EXERCISE OBJECTIVE: Word for word, repeat every record.

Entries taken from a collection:
+++++
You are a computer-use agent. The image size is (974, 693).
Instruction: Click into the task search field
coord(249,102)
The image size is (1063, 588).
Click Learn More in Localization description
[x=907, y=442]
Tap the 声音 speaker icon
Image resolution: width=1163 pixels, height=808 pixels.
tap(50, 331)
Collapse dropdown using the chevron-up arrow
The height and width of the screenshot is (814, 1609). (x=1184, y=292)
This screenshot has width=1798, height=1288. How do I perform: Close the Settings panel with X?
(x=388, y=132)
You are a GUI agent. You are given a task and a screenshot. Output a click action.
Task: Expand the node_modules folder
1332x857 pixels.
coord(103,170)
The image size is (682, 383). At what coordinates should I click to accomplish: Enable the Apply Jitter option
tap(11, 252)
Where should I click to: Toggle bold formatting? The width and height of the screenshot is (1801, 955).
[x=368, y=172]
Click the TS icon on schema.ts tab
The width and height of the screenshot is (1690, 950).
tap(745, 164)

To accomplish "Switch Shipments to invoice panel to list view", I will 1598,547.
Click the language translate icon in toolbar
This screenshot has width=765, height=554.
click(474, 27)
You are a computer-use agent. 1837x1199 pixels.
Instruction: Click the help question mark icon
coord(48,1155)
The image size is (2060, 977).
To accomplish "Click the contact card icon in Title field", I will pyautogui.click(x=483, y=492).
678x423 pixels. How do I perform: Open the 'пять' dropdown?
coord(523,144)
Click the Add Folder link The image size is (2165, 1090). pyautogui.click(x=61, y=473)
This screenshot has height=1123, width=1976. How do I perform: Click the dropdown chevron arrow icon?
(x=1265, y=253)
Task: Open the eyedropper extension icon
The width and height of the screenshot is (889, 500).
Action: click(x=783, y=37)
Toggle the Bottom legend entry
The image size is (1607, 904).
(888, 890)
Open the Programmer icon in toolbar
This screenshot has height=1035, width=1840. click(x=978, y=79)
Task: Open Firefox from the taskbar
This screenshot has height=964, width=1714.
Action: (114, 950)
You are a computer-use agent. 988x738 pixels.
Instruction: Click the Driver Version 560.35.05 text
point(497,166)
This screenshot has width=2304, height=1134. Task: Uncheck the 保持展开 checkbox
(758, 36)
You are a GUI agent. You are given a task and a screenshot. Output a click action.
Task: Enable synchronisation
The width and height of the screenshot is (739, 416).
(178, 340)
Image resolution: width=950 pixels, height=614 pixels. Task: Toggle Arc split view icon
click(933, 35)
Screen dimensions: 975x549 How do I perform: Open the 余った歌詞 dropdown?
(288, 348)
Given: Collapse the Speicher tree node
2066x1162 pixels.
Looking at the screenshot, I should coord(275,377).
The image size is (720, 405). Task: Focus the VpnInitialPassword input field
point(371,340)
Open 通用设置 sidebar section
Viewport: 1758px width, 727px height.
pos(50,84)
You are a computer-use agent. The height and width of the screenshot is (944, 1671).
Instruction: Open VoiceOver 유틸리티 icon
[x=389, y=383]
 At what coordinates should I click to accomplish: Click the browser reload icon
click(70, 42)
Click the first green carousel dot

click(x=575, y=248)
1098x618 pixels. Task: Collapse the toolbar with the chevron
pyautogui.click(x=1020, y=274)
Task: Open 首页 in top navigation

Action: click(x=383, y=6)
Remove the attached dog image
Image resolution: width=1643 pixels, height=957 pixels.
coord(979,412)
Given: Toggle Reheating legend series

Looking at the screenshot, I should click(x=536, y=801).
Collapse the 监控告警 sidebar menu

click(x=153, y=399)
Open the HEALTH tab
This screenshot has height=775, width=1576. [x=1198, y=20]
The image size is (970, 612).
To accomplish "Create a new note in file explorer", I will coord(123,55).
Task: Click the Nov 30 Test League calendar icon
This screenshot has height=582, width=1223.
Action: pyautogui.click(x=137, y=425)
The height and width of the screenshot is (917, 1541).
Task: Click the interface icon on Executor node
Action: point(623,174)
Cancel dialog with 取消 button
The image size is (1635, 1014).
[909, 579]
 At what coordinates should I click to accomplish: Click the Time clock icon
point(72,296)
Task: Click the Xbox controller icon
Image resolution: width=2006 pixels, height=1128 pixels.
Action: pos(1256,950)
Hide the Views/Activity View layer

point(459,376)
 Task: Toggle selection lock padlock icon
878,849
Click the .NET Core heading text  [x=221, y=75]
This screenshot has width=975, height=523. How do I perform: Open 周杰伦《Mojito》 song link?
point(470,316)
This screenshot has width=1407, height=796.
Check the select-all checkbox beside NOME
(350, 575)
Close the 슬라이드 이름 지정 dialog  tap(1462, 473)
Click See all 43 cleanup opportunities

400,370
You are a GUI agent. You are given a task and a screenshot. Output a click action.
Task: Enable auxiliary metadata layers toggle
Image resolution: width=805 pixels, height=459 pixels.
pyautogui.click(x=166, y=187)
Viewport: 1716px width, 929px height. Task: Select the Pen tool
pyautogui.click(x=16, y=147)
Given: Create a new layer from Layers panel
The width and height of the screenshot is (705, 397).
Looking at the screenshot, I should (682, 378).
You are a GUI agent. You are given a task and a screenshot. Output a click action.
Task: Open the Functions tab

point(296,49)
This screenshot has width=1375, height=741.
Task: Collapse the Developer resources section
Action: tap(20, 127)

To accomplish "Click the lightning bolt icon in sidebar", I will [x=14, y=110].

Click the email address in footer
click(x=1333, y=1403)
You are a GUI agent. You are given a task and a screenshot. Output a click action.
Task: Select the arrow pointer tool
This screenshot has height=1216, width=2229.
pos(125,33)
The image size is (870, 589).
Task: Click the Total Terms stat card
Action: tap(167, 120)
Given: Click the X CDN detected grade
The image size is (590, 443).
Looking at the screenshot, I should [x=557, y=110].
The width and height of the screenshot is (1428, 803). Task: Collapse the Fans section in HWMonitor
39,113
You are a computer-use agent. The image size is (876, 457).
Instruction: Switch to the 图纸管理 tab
+++++
FINISHED TASK:
You are a computer-use agent. The image size is (974, 693).
Instruction: Click into the task search field
coord(249,102)
The image size is (1063, 588).
Click Learn More in Localization description
[x=907, y=442]
Tap the 声音 speaker icon
Image resolution: width=1163 pixels, height=808 pixels.
tap(50, 331)
Collapse dropdown using the chevron-up arrow
The height and width of the screenshot is (814, 1609). (x=1184, y=292)
This screenshot has width=1798, height=1288. How do I perform: Close the Settings panel with X?
(x=388, y=132)
You are a GUI agent. You are given a task and a screenshot. Output a click action.
Task: Expand the node_modules folder
1332x857 pixels.
coord(103,170)
The image size is (682, 383). At what coordinates should I click to accomplish: Enable the Apply Jitter option
tap(11, 252)
Where should I click to: Toggle bold formatting? The width and height of the screenshot is (1801, 955).
[x=368, y=172]
Click the TS icon on schema.ts tab
The width and height of the screenshot is (1690, 950).
tap(745, 164)

To accomplish "Switch Shipments to invoice panel to list view", I will 1598,547.
Click the language translate icon in toolbar
This screenshot has width=765, height=554.
click(474, 27)
You are a computer-use agent. 1837x1199 pixels.
Instruction: Click the help question mark icon
coord(48,1155)
The image size is (2060, 977).
To accomplish "Click the contact card icon in Title field", I will pyautogui.click(x=483, y=492).
678x423 pixels. How do I perform: Open the 'пять' dropdown?
coord(523,144)
Click the Add Folder link The image size is (2165, 1090). pyautogui.click(x=61, y=473)
This screenshot has height=1123, width=1976. How do I perform: Click the dropdown chevron arrow icon?
(x=1265, y=253)
Task: Open the eyedropper extension icon
The width and height of the screenshot is (889, 500).
Action: click(x=783, y=37)
Toggle the Bottom legend entry
The image size is (1607, 904).
(888, 890)
Open the Programmer icon in toolbar
This screenshot has height=1035, width=1840. click(x=978, y=79)
Task: Open Firefox from the taskbar
This screenshot has height=964, width=1714.
Action: (114, 950)
You are a computer-use agent. 988x738 pixels.
Instruction: Click the Driver Version 560.35.05 text
point(497,166)
This screenshot has width=2304, height=1134. Task: Uncheck the 保持展开 checkbox
(758, 36)
You are a GUI agent. You are given a task and a screenshot. Output a click action.
Task: Enable synchronisation
The width and height of the screenshot is (739, 416).
(178, 340)
Image resolution: width=950 pixels, height=614 pixels. Task: Toggle Arc split view icon
click(933, 35)
Screen dimensions: 975x549 How do I perform: Open the 余った歌詞 dropdown?
(288, 348)
Given: Collapse the Speicher tree node
2066x1162 pixels.
Looking at the screenshot, I should coord(275,377).
The image size is (720, 405). Task: Focus the VpnInitialPassword input field
point(371,340)
Open 通用设置 sidebar section
Viewport: 1758px width, 727px height.
pos(50,84)
You are a computer-use agent. The height and width of the screenshot is (944, 1671).
Instruction: Open VoiceOver 유틸리티 icon
[x=389, y=383]
 At what coordinates should I click to accomplish: Click the browser reload icon
click(70, 42)
Click the first green carousel dot

click(x=575, y=248)
1098x618 pixels. Task: Collapse the toolbar with the chevron
pyautogui.click(x=1020, y=274)
Task: Open 首页 in top navigation

Action: click(x=383, y=6)
Remove the attached dog image
Image resolution: width=1643 pixels, height=957 pixels.
coord(979,412)
Given: Toggle Reheating legend series

Looking at the screenshot, I should click(x=536, y=801).
Collapse the 监控告警 sidebar menu

click(x=153, y=399)
Open the HEALTH tab
This screenshot has height=775, width=1576. [x=1198, y=20]
The image size is (970, 612).
To accomplish "Create a new note in file explorer", I will coord(123,55).
Task: Click the Nov 30 Test League calendar icon
This screenshot has height=582, width=1223.
Action: pyautogui.click(x=137, y=425)
The height and width of the screenshot is (917, 1541).
Task: Click the interface icon on Executor node
Action: point(623,174)
Cancel dialog with 取消 button
The image size is (1635, 1014).
[909, 579]
 At what coordinates should I click to accomplish: Click the Time clock icon
point(72,296)
Task: Click the Xbox controller icon
Image resolution: width=2006 pixels, height=1128 pixels.
Action: pos(1256,950)
Hide the Views/Activity View layer

point(459,376)
 Task: Toggle selection lock padlock icon
878,849
Click the .NET Core heading text  [x=221, y=75]
This screenshot has width=975, height=523. How do I perform: Open 周杰伦《Mojito》 song link?
point(470,316)
This screenshot has width=1407, height=796.
Check the select-all checkbox beside NOME
(350, 575)
Close the 슬라이드 이름 지정 dialog  tap(1462, 473)
Click See all 43 cleanup opportunities

400,370
You are a GUI agent. You are given a task and a screenshot. Output a click action.
Task: Enable auxiliary metadata layers toggle
Image resolution: width=805 pixels, height=459 pixels.
pyautogui.click(x=166, y=187)
Viewport: 1716px width, 929px height. Task: Select the Pen tool
pyautogui.click(x=16, y=147)
Given: Create a new layer from Layers panel
The width and height of the screenshot is (705, 397).
Looking at the screenshot, I should (682, 378).
You are a GUI agent. You are given a task and a screenshot. Output a click action.
Task: Open the Functions tab

point(296,49)
This screenshot has width=1375, height=741.
Task: Collapse the Developer resources section
Action: tap(20, 127)

To accomplish "Click the lightning bolt icon in sidebar", I will [x=14, y=110].

Click the email address in footer
click(x=1333, y=1403)
You are a GUI agent. You are given a task and a screenshot. Output a click action.
Task: Select the arrow pointer tool
This screenshot has height=1216, width=2229.
pos(125,33)
The image size is (870, 589).
Task: Click the Total Terms stat card
Action: tap(167, 120)
Given: Click the X CDN detected grade
The image size is (590, 443).
Looking at the screenshot, I should [x=557, y=110].
The width and height of the screenshot is (1428, 803). Task: Collapse the Fans section in HWMonitor
39,113
You are a computer-use agent. The image size is (876, 457).
Instruction: Switch to the 图纸管理 tab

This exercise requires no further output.